Each line of the records below that holds "Custom" should be returned.

Data extracted from a collection:
BEGIN

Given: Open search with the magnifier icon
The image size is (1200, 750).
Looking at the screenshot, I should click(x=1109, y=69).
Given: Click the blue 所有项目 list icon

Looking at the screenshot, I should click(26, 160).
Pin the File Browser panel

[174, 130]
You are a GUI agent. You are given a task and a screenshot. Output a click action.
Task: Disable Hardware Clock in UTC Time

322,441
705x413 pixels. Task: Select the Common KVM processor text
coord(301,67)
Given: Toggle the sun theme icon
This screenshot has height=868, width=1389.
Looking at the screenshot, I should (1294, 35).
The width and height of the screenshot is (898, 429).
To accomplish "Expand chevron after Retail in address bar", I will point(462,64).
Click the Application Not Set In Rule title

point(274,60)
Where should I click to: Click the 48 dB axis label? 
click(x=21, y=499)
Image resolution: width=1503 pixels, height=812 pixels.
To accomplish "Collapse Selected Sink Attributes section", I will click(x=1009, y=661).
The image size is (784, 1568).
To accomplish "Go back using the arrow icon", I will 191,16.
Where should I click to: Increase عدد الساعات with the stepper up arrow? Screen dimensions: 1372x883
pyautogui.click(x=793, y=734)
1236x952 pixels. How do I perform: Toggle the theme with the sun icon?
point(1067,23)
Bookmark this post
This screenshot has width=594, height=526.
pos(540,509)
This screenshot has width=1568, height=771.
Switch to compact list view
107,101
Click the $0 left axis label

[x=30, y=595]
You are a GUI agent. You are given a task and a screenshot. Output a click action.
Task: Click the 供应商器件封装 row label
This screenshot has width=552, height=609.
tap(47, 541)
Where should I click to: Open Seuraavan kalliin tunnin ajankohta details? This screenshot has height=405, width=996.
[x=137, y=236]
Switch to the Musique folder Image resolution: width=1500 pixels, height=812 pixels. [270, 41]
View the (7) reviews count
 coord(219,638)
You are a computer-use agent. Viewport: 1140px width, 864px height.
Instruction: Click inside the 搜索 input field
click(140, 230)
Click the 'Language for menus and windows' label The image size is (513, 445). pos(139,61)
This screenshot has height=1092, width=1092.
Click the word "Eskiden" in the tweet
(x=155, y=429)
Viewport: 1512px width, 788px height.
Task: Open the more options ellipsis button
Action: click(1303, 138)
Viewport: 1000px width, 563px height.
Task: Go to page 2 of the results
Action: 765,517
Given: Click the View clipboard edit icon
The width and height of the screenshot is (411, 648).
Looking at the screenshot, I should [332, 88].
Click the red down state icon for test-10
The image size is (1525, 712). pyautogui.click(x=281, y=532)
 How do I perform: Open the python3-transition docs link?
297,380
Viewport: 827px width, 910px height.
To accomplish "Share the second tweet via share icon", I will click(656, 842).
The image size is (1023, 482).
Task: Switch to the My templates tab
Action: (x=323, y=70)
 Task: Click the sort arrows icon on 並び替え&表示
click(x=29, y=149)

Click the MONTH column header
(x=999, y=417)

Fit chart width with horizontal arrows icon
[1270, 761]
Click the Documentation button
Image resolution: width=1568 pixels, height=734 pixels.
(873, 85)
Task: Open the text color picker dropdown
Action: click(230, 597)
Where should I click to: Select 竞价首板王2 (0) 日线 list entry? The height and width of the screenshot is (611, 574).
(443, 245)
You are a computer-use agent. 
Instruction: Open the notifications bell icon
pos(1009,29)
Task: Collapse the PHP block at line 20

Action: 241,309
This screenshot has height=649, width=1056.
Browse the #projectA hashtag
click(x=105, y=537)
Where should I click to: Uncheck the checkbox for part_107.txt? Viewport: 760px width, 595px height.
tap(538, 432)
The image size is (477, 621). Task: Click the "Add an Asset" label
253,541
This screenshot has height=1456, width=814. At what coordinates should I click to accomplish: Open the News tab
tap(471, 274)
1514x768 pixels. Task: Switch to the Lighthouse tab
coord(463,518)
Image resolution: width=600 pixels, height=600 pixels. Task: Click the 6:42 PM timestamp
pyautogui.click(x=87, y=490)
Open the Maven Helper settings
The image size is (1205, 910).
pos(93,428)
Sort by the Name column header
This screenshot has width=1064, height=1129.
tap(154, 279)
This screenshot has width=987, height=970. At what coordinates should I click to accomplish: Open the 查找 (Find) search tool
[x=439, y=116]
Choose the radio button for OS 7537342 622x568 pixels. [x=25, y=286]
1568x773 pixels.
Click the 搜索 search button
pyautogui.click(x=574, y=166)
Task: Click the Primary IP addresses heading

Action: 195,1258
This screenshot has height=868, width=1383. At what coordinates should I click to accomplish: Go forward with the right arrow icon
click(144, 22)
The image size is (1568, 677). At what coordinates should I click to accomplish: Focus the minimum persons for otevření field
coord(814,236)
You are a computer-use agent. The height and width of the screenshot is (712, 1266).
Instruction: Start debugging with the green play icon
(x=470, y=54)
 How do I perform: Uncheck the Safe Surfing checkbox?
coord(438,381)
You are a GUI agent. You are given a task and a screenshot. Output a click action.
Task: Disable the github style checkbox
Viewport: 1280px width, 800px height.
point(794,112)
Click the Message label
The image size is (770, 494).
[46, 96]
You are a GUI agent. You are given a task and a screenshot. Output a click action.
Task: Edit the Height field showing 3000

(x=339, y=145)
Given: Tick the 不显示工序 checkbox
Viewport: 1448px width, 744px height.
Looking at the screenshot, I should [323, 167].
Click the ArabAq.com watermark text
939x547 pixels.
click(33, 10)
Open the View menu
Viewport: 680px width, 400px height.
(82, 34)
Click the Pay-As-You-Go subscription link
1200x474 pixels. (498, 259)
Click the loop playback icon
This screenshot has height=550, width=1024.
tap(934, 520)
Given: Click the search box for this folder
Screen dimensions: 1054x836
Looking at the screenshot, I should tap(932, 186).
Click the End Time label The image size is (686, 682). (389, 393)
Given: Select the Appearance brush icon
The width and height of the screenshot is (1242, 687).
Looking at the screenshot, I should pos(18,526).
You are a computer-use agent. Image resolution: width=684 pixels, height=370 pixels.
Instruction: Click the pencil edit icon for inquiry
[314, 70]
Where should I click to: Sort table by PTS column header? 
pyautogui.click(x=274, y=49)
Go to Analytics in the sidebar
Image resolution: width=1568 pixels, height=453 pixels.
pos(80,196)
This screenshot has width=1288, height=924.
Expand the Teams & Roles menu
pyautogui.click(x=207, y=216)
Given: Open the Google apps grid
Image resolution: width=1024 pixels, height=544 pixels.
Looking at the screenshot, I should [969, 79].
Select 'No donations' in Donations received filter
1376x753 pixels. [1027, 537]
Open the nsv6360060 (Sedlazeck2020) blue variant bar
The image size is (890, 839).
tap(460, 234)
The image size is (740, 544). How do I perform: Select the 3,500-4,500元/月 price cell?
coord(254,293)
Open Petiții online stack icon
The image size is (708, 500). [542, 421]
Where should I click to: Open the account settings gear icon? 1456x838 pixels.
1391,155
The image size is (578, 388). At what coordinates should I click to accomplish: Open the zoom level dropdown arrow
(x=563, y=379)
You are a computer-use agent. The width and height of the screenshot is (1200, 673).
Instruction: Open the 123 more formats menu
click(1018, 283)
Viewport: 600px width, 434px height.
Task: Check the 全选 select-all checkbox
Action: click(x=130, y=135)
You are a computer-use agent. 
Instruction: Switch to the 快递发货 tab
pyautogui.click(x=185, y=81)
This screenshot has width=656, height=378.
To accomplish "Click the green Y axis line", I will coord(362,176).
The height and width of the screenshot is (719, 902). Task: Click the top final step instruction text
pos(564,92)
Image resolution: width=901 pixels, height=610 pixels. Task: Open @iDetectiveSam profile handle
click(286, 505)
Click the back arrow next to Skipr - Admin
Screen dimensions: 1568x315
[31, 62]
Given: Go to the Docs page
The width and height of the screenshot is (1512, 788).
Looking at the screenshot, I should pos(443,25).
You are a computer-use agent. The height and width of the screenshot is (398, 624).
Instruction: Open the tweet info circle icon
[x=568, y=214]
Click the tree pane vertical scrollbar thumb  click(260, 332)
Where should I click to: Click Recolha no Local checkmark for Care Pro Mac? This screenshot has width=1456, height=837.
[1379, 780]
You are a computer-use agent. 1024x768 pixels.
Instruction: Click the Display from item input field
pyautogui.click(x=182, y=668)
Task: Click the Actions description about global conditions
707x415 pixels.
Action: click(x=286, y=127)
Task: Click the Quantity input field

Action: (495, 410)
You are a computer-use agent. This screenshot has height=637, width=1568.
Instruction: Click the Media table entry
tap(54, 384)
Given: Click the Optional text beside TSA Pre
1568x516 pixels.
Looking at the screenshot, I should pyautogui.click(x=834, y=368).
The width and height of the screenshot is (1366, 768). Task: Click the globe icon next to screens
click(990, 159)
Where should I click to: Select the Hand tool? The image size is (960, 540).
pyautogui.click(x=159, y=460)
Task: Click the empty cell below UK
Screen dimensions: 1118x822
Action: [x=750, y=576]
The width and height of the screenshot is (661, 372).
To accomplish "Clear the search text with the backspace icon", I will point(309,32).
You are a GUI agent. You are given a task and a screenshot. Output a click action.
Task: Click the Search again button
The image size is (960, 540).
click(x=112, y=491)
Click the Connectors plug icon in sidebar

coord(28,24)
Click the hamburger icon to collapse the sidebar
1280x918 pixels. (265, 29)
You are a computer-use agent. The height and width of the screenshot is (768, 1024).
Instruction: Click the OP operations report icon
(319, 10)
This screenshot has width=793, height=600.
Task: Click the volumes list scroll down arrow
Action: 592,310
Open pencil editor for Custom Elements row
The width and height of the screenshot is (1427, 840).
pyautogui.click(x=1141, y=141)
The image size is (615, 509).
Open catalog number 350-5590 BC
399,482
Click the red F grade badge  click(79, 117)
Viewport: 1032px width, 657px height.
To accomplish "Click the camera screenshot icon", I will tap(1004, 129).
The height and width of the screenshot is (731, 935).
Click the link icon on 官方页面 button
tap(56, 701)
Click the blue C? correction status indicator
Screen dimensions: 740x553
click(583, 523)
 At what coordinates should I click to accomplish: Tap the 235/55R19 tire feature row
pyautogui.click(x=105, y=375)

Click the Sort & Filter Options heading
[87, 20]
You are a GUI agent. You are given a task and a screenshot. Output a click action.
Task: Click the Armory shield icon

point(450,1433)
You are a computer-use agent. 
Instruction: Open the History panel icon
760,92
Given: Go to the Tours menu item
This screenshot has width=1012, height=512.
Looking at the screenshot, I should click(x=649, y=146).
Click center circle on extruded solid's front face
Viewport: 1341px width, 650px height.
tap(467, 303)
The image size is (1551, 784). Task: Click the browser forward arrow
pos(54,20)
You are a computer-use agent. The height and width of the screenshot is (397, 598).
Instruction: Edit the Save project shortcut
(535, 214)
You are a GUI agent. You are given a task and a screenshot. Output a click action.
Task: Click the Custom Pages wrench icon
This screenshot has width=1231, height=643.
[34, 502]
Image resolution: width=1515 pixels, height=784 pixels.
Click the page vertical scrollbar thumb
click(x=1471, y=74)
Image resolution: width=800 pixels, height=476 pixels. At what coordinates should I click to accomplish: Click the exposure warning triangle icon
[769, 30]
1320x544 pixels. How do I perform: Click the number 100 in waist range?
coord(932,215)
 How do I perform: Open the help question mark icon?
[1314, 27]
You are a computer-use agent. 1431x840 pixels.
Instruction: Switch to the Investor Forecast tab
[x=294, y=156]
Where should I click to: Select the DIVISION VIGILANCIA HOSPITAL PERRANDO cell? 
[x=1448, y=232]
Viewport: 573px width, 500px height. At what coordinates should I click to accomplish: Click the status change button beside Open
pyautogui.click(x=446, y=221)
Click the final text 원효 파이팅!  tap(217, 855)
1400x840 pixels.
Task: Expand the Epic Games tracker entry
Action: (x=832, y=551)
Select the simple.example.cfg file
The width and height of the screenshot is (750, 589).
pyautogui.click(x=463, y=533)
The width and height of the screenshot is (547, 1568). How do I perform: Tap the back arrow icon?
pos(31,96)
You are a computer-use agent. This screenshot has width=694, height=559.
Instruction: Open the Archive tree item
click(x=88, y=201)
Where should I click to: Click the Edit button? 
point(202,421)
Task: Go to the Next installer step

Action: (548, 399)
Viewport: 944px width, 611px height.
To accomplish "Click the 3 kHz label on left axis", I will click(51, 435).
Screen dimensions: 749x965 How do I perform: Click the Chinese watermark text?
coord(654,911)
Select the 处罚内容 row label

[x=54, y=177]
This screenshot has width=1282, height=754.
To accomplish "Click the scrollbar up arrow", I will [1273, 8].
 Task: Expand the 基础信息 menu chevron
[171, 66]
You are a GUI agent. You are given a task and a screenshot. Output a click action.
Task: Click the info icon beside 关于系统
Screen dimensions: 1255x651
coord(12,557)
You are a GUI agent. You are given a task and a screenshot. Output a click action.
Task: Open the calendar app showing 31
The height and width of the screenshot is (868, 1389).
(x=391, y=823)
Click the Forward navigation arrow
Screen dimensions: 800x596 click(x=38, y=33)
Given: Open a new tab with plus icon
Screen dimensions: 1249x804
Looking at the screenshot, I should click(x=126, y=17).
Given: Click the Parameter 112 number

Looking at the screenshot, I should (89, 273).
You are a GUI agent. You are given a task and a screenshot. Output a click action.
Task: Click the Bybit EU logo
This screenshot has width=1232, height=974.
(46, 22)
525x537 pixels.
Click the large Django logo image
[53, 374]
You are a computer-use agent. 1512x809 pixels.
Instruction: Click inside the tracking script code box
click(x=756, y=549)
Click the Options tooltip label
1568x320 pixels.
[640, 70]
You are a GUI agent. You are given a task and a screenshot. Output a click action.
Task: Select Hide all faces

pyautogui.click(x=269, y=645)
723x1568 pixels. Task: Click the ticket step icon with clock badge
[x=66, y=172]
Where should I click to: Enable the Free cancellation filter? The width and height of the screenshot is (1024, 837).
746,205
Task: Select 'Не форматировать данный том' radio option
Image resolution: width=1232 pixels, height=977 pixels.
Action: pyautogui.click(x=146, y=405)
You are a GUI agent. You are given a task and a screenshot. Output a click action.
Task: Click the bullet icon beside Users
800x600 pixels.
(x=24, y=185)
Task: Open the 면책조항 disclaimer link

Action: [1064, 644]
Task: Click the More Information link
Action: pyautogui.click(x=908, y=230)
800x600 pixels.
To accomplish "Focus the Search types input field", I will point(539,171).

END

Exercise response
Open pencil editor for Custom Elements row
Task: Click the Custom Pages wrench icon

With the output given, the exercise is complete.